RIM announces its next OS: BBX
QNX, Android, HTML5, WebGL, Flash and open source: BBX-OS promises to support almost everything mobile except BlackBerry.
BlackBerry BBX
BlackBerry OS 2
BlackBerry OS 1
As expected, RIM has announced the next generation of BlackBerry devices will run a new operating system based on the QNX OS used on the PlayBook tablet.
"BBX combines the best of BlackBerry and the best of QNX using open standards to connect people, devices, content and services," co-CEO Mike Lazaridis told the BlackBerry Devcon audience.
"It's a single unified platform for the entire world: for phones, for tablets and for millions of embedded devices," he said, hinting at applications that could also run in cars and on TVs. "We've got the security certification, the reliability certification and the security. We've built on top of that, we've added open source to write great apps with and with HTML5 we're intercepting the future."
BBX combines the best of BlackBerry and the best of QNX using open standards.
RIM hasn't announced any details of BBX-OS BlackBerry phones yet, referring only to what RIM VP Alec Saunders carefully called "future unnamed devices that are coming," which will run apps written for the PlayBook.
"Anything you write today in HTML5 or with any of the native PlayBook development tools will go forward onto BBX," Saunders promised.
That includes Flash 11 and AIR 3, which are included in today's Developer Beta release of PlayBook OS 2.0, along with support for hardware-accelerated 3D graphics using WebGL and the first appearance of RIM's Android runtime.
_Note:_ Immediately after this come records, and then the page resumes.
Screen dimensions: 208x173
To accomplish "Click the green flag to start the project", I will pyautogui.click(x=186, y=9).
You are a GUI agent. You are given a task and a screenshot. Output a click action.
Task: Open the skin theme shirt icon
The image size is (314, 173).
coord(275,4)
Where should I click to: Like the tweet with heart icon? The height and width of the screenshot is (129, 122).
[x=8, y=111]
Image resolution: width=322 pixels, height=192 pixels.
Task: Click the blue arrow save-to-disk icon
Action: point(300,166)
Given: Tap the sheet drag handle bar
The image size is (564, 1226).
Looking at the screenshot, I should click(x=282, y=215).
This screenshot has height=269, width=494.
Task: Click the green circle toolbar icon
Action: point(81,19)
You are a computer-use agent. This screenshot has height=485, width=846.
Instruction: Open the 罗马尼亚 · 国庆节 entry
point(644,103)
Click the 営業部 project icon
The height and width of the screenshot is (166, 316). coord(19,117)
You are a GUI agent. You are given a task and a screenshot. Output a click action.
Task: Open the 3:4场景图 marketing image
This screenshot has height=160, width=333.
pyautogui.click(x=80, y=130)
This is for Android applications that have been repackaged for PlayBook by developers using the new Android SDK, but RIM demonstrated familiar Android apps like Pulse.
No BlackBerry on BBX
What the OS does not include is any support for the Java ME apps that have run on BlackBerry in the past.
Although RIM had previously suggested there would be a way to run BlackBerry apps in an emulator like the Android player, this won't be delivered.
"We spent a lot of energy on getting the BlackBerry Java platform to run in BBX but at the end of the day we concluded it wasn't an experience we wanted to deliver to customers and developers," Saunders explained. "Looking forward to where we see the platform going, to the next generation of mobile experiences, Java ME doesn't fit with that experience."